Dieses Vorgehen der Krankenkasse, mit Urteil des 5. Senats des Landessozialgerichts Rheinland Pfalz vom 3. Dezember 2015 im Namen des Volkes für Rechtens entschieden: Nennt man das nun Chuzpe und/oder Rechtslage? Auf jeden Fall zeigt der Fall den politischen Handlungsbedarf in dieser Frage nochmal überdeutlich auf.

 

 

 

EIOPA (28. Januar): „Fausto Parente elected as the new Executive Director of EIOPA.“

LbAV hatte berichtet: Das Board of Supervisors der EIOPA hat am 1. Oktober die Stelle des Executive Director der Behörde öffentlich ausgeschrieben, da es den Spanier Carlos Montalvo zurück in die Heimat zieht.

 

Nun hat das Board Fausto Parente, den derzeitigen Head of Supervisory Regulation and Policy Directorate bei der italienischen Versicherungsaufsicht IVASS als Nachfolger berufen. Die noch notwendige Bestätigung durch das Europäische Parlament kann als Formalität gelten.

 

Die Amtszeit des Executive Director der EIOPA beträgt fünf Jahre und kann einmal verlängert werden.

 

 

Deutscher Bundestag (27. Januar): „Rentner von Beiträgen möglichst entlasten.“

 

LbAV hatte berichtet: Die Fraktion Die Linke im Bundestag hat eine öffentliche Anhörung zur Doppelverbeitragung durchgesetzt. Diese hat am Mittwoch stattgefunden, und der Bundestag berichtet von dem Verlauf (Auszüge):

 

Gesundheits- und Sozialrechtsexperten plädieren dafür, doppelte Beitragszahlungen zur GKV im Rahmen der bAV möglichst zu verhindern. Anlässlich einer Anhörung des Gesundheitsausschusses in Berlin gaben Sachverständige zu Bedenken, dass die Doppelverbeitragung für die Stärkung des Drei-Säulen-Modells von gesetzlicher, privater und betrieblicher Altersvorsorge nicht hilfreich sei.
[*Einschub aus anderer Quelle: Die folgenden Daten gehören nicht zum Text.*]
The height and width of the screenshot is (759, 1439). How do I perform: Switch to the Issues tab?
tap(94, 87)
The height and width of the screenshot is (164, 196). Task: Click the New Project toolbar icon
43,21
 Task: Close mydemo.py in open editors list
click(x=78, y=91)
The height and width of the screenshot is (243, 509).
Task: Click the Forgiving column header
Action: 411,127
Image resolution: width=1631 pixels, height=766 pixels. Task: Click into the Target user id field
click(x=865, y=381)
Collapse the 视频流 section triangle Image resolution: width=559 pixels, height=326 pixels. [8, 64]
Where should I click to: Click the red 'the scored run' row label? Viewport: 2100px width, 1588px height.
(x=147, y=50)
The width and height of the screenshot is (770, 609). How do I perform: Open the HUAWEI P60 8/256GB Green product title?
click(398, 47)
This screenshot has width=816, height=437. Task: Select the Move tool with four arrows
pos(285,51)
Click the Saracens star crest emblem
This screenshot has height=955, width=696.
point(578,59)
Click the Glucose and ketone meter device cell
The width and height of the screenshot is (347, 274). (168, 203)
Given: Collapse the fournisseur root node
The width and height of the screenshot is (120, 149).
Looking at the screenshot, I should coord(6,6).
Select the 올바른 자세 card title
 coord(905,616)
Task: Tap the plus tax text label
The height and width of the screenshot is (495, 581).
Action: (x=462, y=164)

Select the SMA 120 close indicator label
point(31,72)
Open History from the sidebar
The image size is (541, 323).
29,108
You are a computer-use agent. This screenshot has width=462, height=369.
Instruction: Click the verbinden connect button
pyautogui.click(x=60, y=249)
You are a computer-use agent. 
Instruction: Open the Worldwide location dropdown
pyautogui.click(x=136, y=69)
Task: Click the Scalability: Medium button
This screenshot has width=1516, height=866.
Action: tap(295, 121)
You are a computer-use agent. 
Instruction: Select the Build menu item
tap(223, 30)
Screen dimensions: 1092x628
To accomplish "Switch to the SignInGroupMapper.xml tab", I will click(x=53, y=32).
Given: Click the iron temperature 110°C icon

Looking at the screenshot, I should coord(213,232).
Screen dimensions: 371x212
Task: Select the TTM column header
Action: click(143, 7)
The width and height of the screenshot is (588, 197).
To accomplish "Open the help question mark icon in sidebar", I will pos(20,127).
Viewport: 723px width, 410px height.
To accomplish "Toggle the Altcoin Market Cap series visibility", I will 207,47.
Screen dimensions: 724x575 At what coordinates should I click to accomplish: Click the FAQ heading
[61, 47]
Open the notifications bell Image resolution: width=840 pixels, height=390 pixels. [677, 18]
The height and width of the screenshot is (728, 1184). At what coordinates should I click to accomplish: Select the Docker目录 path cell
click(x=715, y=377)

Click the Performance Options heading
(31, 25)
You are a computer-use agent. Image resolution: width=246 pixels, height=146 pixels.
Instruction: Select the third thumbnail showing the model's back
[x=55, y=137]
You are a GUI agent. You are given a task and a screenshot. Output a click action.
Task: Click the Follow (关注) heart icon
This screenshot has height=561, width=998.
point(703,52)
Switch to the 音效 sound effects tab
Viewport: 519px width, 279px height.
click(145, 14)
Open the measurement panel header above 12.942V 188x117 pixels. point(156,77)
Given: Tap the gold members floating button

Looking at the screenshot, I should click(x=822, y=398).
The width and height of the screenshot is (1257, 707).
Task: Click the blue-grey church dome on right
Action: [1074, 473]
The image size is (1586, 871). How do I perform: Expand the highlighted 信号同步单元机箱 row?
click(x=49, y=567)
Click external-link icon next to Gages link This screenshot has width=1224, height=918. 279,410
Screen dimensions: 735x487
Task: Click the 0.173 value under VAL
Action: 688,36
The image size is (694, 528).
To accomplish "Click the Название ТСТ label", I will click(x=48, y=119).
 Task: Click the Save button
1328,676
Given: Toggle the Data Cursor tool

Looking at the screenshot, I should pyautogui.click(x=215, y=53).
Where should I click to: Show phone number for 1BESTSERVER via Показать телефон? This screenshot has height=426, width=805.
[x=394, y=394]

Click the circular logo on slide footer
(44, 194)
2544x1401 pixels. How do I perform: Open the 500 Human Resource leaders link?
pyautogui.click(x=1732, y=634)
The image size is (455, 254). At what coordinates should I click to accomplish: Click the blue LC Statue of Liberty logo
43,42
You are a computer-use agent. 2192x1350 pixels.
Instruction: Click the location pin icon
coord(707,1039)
Anlass für die Anhörung war ein Antrag der Fraktion Die Linke mit der Forderung, die doppelte Beitragszahlung auf Direktversicherungen und Versorgungsbezüge zu beenden.

 

In ihrem Antrag schreiben die Abgeordneten, seit einer gesetzlichen Änderung 2004 (GKV-Modernisierungsgesetz) unterlägen die aus einer Direktversicherung als Kapitallebensversicherung erbrachten Versorgungsbezüge der vollen Beitragspflicht in der GKV, die von den Rentnern allein zu tragen sei. Die Beiträge fielen oft auch dann an, wenn zuvor auf die erbrachten Versicherungsbeiträge schon GKV-Beiträge abgeführt worden seien. Im Ergebnis müssten Millionen von Versicherungsnehmern auf ihre Lebens- oder Rentenversicherungen doppelte Krankenversicherungsbeiträge zahlen. Die Betroffenen fühlten sich zurecht betrogen.

 

[…] Der Sozialverband Deutschland (SoVD) wies in seiner Stellungnahme auf das 'beitragsrechtliche Sonderopfer' hin, das von Rentnern mit Versorgungsbezügen verlangt werde. Hier gebe es 'lange überfälligen gesetzgeberischen Korrekturbedarf'. Das grundlegende Problem seien nicht die Doppelverbeitragung der Direktversicherungen und Versorgungsbezüge, sondern die Beitragshöhe und die Frage, wer den Beitrag trägt. Bei der gesetzlichen Rente übernehme die Rentenversicherung die Hälfte des allgemeinen GKV-Beitragssatzes. Eine solche Entlastung gebe es bei den Versorgungsbezügen nicht.

 

Bis 2004 hätten die Rentner nur die Hälfte des Beitragssatzes zahlen müssen, seither jedoch den vollen Satz. […]

 

Nach Ansicht des Sozialverbandes kann der jetzige Missstand durch die Rückkehr zur hälftigen Beitragspflicht aus den Versorgungsbezügen beseitigt werden. […]

 

Der Arbeitgeberverband BDA hält die Forderung der Linken ebenfalls für richtig und folgerte: 'Daher sollten tatsächlich vorliegende Fälle von Doppelverbeitragungen, insbesondere im Rahmen der Riesterförderung bei bAV, beseitigt werden'. So würden derzeit 'bei Inanspruchnahme der Riesterförderung innerhalb der bAV sowohl die Beiträge als auch die späteren Leistungen mit Kranken- und Pflegeversicherungsbeiträgen belastet'.

 

Bei Direktversicherungsverträgen und Pensionskassenzusagen, die vor dem Jahresende 2004 begonnen hätten, könne es auch zu einer Doppelverbeitragung kommen, jedoch dürfte dies 'eher ausnahmsweise als regelmäßig der Fall sein'. Belastbare Daten, wie viele Verträge von einer doppelten Beitragspflicht betroffen sind, erklärte der Arbeitgeberverband, fehlten allerdings. Eine gesetzliche Korrektur dürfte zudem angesichts der großen Zeiträume, um die es gehe, schwierig werden. Auf dieses Problem machten auch andere Experten aufmerksam.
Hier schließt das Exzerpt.